Dr. Conrad wrote this post.
That is quite a sensational headline. Of course the word “hungry” is only mentioned once in the body of the article and is associated with a very specific definition. Meanwhile, the article also specifically states “having low food security does not necessarily mean families are starving”. And that is the only place the word “starving” is used. Fat people are not “starving” (and the article DOES NOT say they are), but that doesn’t mean they never go hungry, which is an issue of food security, which is the point of the article and the study. Plus, fat people are most definitely “undernourished” – a word considered synonymous with hungry and starving even though they don’t mean the same thing.
It is worth reading the very short article. If you don’t form your own opinions then they are not actually your opinions.
I don’t know about MS, but here in LA-specifically New Orleans where I have been bred, born and raised-the “saying” that is most oft quoted is: “We live to eat”…and around here, this is a good thing.
Which is why I walk everywhere in the Big Easy! Love it!
If hungry means can’t sleep or function well until raise glucose level a bit it makes perfect sense. High glycemic index foods cause bursts of insulin which turns out to be too much for what little is left to be digested a short 1-4 hours later. And we are partly to blame by letting the agricultural influences lead people to believe that the way to fight obesity is to eat more “healthier” food (whatever that means, usually people assume everyone knows but most people think it means low fat which often raises the glycemic index), instead of the known answer to eat less calories (which is of course not the same as choosing less calorie dense foods). I have had patients spontaneously lose weight simply from telling them that it’s the quantity, not the quality of the foods they eat, and those that find they can’t sleep or function when they eat less often do well when I tell them to try lower GI foods or adding fat.

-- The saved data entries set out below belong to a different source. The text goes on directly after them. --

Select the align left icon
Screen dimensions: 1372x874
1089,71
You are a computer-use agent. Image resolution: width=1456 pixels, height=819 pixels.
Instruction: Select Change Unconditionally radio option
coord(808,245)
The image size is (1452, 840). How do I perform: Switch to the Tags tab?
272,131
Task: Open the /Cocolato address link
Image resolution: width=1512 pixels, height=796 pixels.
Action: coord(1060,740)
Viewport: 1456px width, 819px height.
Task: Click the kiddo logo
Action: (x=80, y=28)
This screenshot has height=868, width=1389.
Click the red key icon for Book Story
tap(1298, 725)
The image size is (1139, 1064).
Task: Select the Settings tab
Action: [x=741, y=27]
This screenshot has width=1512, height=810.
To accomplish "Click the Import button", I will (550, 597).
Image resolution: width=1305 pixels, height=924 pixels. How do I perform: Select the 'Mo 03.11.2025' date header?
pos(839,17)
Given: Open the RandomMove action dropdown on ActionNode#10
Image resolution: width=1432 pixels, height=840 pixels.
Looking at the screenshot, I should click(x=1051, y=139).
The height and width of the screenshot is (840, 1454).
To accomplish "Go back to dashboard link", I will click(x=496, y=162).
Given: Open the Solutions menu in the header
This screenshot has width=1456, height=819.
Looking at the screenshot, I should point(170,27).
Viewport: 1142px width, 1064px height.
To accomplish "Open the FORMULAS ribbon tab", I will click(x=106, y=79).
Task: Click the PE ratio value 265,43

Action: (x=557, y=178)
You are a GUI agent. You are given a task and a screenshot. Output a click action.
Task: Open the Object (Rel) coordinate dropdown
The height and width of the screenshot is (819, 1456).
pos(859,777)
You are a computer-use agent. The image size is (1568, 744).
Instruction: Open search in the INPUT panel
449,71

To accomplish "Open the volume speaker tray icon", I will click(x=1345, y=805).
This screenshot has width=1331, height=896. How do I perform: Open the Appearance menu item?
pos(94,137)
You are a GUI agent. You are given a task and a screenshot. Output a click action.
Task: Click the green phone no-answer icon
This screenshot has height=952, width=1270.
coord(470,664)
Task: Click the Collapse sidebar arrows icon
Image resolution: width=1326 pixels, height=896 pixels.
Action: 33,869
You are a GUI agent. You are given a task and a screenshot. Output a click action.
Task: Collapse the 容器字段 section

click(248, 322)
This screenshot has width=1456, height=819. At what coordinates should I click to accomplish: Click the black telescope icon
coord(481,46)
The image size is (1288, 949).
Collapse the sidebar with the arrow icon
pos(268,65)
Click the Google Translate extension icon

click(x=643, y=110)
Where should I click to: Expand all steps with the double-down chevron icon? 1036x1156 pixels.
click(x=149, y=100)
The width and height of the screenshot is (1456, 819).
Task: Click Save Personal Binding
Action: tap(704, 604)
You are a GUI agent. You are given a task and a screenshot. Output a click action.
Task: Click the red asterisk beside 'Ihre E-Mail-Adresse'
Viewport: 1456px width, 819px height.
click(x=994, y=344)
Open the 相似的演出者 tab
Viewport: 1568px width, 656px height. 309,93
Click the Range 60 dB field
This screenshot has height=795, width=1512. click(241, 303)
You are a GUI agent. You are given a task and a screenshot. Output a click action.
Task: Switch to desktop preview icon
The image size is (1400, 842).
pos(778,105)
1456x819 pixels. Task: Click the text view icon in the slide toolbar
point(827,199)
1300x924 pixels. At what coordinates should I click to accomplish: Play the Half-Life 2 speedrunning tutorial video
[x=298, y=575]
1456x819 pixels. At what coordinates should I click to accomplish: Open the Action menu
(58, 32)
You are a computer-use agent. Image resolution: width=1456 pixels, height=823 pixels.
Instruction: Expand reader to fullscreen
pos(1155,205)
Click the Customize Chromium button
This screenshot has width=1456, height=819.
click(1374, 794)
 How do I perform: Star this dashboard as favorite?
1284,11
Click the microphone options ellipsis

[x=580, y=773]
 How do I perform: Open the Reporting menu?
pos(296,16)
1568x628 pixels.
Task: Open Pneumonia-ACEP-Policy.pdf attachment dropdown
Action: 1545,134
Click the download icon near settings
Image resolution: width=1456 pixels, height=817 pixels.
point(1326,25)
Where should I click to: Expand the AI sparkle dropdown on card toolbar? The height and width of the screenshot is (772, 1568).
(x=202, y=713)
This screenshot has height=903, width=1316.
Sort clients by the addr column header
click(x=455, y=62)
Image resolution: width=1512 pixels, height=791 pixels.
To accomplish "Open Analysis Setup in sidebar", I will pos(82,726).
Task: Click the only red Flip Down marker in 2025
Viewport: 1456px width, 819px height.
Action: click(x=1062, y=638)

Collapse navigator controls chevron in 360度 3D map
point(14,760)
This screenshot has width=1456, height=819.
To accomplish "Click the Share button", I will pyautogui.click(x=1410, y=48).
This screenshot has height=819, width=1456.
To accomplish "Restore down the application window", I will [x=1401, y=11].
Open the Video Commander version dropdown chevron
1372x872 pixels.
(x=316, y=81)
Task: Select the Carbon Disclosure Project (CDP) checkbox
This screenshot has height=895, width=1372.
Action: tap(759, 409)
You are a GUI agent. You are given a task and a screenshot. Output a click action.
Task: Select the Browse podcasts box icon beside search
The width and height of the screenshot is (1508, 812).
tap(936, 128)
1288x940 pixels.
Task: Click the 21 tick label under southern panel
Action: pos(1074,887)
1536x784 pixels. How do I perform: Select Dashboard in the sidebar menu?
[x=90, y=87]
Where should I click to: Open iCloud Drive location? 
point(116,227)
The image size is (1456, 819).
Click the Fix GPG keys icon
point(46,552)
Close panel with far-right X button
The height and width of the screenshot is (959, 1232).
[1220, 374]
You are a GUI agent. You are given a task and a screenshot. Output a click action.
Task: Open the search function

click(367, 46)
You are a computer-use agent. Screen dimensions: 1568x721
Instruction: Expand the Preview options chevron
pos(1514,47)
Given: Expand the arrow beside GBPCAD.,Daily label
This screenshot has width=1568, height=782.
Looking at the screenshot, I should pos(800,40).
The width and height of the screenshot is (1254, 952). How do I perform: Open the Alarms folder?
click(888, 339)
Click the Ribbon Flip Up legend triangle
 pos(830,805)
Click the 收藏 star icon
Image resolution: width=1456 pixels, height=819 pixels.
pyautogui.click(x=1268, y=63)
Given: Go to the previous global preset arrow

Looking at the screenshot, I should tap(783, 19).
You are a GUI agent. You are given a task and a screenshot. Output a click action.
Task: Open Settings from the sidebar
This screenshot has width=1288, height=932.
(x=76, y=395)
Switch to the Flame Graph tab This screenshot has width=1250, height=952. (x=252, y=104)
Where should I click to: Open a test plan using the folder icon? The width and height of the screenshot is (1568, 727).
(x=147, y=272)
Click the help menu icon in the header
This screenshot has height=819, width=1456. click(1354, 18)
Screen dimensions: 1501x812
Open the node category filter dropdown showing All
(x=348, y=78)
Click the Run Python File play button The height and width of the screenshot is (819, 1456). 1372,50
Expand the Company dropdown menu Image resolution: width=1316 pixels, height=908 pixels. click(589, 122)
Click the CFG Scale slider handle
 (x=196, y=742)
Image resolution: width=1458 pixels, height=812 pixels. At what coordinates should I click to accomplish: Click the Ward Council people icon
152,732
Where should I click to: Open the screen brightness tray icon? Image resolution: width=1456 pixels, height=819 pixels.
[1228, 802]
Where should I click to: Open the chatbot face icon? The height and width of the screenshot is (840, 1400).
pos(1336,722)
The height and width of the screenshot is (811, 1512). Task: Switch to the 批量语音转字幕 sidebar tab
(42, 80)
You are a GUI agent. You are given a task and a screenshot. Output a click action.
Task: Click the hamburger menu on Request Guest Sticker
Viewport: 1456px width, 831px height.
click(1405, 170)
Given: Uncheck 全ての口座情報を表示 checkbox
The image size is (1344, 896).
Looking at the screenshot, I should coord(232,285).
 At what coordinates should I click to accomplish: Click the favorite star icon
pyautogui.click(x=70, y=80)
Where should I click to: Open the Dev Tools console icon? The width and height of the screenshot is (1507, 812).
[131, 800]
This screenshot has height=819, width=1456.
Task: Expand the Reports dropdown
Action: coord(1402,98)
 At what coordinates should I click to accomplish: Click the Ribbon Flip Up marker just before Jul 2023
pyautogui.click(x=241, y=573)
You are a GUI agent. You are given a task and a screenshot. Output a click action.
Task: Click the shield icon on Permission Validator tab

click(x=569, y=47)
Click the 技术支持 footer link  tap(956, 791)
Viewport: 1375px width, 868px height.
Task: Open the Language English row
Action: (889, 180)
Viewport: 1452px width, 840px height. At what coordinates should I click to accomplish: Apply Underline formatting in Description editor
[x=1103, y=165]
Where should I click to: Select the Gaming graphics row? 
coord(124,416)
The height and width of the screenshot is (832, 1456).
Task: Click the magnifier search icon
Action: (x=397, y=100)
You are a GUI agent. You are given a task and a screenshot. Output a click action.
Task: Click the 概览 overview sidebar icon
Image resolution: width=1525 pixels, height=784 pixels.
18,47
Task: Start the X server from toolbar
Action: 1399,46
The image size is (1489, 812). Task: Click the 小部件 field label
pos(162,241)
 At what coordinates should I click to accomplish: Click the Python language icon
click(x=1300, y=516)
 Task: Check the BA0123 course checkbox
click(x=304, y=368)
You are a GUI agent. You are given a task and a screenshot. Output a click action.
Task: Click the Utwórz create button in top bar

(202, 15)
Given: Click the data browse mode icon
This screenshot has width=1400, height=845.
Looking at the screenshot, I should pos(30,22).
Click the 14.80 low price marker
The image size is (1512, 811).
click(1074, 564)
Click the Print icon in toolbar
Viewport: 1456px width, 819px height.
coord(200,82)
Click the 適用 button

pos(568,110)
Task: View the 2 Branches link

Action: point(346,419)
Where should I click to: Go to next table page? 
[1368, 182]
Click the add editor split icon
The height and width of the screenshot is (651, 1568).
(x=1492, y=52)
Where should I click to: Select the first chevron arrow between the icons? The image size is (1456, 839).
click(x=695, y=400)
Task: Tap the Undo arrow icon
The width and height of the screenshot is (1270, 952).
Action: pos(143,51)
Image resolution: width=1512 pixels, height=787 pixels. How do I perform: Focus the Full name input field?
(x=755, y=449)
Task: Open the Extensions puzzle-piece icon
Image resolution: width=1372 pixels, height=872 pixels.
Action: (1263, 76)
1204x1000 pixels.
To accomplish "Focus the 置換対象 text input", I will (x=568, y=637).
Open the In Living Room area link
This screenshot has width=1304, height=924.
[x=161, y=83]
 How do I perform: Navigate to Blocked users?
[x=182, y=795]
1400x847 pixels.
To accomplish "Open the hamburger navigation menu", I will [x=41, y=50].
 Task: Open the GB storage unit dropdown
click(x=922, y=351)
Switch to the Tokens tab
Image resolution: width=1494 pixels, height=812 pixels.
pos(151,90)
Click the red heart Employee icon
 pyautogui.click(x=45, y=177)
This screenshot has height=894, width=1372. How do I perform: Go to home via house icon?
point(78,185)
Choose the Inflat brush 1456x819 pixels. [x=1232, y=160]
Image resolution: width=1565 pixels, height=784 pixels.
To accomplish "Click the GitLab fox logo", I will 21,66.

When physicians start looking at the science and correcting people’s cultural myths, then we can make the political point that more food or more money for food is not the solution.
My point is made but here’s more info for people who are intrigued: I put the question “Which is better for weight loss, yoghurt or cheese?” on my first visit health questionnaire. I was tired of people nodding as if they knew when the subject of weight loss came up and I told them less food is the answer. They would nod as if they knew and then go off on (very boring) tangents about what they eat, with no attempt to quantify. I found pointing out that they had answered “yoghurt” on the form was proof that they had fallen for all our cultural weight loss myths and they need to do more to change their thinking than nod when given an obvious fact that actually contradicts most of their beliefs if they really take it in. Doing so saved me a lot of time because the only people who wanted to talk further were people who wanted to learn and change. Also people curious about why I’d put the question there were also interested in learning so it would start the conversation but only when it was likely to be fruitful. I’d tell them I could do a whole visit on the answer, but the short answer is it’s not what, but how much. The visit would get a counseling code cause it really does take twenty minutes to break down all the misconceptions. Not many scheduled the visit which surprised me in this place where people have time and good insurance. The time saved on not talking to people not really interested in change was immense, never mind many of the rest lost weight.